▶ Assignment:
Copy out each line of the data that holds the word "menu".

▶ Collected data entries:
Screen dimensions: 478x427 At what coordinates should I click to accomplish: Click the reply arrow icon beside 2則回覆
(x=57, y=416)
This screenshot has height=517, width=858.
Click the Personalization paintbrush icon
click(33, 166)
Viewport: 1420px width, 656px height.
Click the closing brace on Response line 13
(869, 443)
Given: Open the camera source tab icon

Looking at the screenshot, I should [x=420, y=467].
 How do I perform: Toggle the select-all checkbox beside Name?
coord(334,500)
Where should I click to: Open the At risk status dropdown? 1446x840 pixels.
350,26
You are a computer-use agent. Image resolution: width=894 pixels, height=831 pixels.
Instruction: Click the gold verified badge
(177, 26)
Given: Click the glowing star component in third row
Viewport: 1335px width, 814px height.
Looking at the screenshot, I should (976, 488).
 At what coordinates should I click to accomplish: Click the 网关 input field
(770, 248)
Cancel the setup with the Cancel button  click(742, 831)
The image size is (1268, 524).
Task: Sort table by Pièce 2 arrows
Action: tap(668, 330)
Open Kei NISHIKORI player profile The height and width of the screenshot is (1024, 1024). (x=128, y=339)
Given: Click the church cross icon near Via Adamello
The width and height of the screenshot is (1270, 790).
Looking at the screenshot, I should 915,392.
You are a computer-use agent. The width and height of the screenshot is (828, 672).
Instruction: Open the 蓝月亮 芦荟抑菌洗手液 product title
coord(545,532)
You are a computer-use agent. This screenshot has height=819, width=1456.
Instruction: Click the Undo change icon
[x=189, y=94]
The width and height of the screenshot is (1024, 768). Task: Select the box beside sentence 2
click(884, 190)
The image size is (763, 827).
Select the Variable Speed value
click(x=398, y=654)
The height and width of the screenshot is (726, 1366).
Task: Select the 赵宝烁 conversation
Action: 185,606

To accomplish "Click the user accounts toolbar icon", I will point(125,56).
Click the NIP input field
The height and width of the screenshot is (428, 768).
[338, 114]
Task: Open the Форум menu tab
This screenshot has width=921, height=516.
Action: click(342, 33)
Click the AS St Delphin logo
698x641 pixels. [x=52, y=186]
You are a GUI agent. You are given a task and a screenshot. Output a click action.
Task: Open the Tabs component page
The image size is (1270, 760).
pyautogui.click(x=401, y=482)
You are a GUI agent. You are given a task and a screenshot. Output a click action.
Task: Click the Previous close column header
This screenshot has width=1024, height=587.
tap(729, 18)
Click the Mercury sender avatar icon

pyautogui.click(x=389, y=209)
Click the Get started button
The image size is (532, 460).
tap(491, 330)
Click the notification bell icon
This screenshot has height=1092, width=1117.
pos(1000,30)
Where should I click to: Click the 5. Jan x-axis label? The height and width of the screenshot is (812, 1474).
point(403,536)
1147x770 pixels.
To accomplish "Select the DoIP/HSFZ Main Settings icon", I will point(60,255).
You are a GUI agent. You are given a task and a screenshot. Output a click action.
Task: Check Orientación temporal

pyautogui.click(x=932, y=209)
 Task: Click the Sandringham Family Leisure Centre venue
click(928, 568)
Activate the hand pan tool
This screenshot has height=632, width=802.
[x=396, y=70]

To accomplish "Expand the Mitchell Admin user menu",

▶ Solution to the exercise:
Task: Open the Форум menu tab
To accomplish "Expand the Mitchell Admin user menu",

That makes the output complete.